## YOUR ASSIGNMENT
Write the data below out in full, exactly as it stands.

## INFORMATION
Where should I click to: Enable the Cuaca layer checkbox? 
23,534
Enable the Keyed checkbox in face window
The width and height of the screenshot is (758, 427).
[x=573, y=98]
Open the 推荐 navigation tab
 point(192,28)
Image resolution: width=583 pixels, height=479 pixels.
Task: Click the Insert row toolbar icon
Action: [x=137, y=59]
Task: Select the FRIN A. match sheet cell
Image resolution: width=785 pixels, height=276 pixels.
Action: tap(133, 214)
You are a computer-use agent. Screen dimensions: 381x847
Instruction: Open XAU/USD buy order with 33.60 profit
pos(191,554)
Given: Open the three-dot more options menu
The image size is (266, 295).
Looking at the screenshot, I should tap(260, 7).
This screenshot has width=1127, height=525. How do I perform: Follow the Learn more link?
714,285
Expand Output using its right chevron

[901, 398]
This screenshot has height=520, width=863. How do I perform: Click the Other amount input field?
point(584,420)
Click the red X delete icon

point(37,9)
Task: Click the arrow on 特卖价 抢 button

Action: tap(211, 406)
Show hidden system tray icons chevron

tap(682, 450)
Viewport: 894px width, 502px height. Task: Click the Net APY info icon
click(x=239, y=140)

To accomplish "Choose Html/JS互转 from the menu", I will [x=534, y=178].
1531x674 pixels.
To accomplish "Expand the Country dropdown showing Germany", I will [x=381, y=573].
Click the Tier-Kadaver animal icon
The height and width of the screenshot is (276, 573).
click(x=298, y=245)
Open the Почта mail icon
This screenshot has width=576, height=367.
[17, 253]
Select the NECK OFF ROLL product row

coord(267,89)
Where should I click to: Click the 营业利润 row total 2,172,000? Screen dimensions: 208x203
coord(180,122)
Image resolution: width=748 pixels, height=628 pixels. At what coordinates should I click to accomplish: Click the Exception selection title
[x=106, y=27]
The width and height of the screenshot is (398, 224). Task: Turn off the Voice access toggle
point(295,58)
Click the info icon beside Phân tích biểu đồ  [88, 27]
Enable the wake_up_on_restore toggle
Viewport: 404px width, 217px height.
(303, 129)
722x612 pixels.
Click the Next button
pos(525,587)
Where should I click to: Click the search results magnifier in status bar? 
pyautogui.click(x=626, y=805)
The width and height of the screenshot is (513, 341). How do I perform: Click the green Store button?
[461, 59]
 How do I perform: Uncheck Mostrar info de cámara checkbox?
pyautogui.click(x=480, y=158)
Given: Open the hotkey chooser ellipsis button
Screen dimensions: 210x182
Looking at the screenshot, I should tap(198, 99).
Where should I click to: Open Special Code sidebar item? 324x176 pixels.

## TASK ANSWER
Where should I click to: Enable the Cuaca layer checkbox? 
23,534
Enable the Keyed checkbox in face window
The width and height of the screenshot is (758, 427).
[x=573, y=98]
Open the 推荐 navigation tab
 point(192,28)
Image resolution: width=583 pixels, height=479 pixels.
Task: Click the Insert row toolbar icon
Action: [x=137, y=59]
Task: Select the FRIN A. match sheet cell
Image resolution: width=785 pixels, height=276 pixels.
Action: tap(133, 214)
You are a computer-use agent. Screen dimensions: 381x847
Instruction: Open XAU/USD buy order with 33.60 profit
pos(191,554)
Given: Open the three-dot more options menu
The image size is (266, 295).
Looking at the screenshot, I should tap(260, 7).
This screenshot has width=1127, height=525. How do I perform: Follow the Learn more link?
714,285
Expand Output using its right chevron

[901, 398]
This screenshot has height=520, width=863. How do I perform: Click the Other amount input field?
point(584,420)
Click the red X delete icon

point(37,9)
Task: Click the arrow on 特卖价 抢 button

Action: tap(211, 406)
Show hidden system tray icons chevron

tap(682, 450)
Viewport: 894px width, 502px height. Task: Click the Net APY info icon
click(x=239, y=140)

To accomplish "Choose Html/JS互转 from the menu", I will [x=534, y=178].
1531x674 pixels.
To accomplish "Expand the Country dropdown showing Germany", I will [x=381, y=573].
Click the Tier-Kadaver animal icon
The height and width of the screenshot is (276, 573).
click(x=298, y=245)
Open the Почта mail icon
This screenshot has width=576, height=367.
[17, 253]
Select the NECK OFF ROLL product row

coord(267,89)
Where should I click to: Click the 营业利润 row total 2,172,000? Screen dimensions: 208x203
coord(180,122)
Image resolution: width=748 pixels, height=628 pixels. At what coordinates should I click to accomplish: Click the Exception selection title
[x=106, y=27]
The width and height of the screenshot is (398, 224). Task: Turn off the Voice access toggle
point(295,58)
Click the info icon beside Phân tích biểu đồ  [88, 27]
Enable the wake_up_on_restore toggle
Viewport: 404px width, 217px height.
(303, 129)
722x612 pixels.
Click the Next button
pos(525,587)
Where should I click to: Click the search results magnifier in status bar? 
pyautogui.click(x=626, y=805)
The width and height of the screenshot is (513, 341). How do I perform: Click the green Store button?
[461, 59]
 How do I perform: Uncheck Mostrar info de cámara checkbox?
pyautogui.click(x=480, y=158)
Given: Open the hotkey chooser ellipsis button
Screen dimensions: 210x182
Looking at the screenshot, I should tap(198, 99).
Where should I click to: Open Special Code sidebar item? 324x176 pixels.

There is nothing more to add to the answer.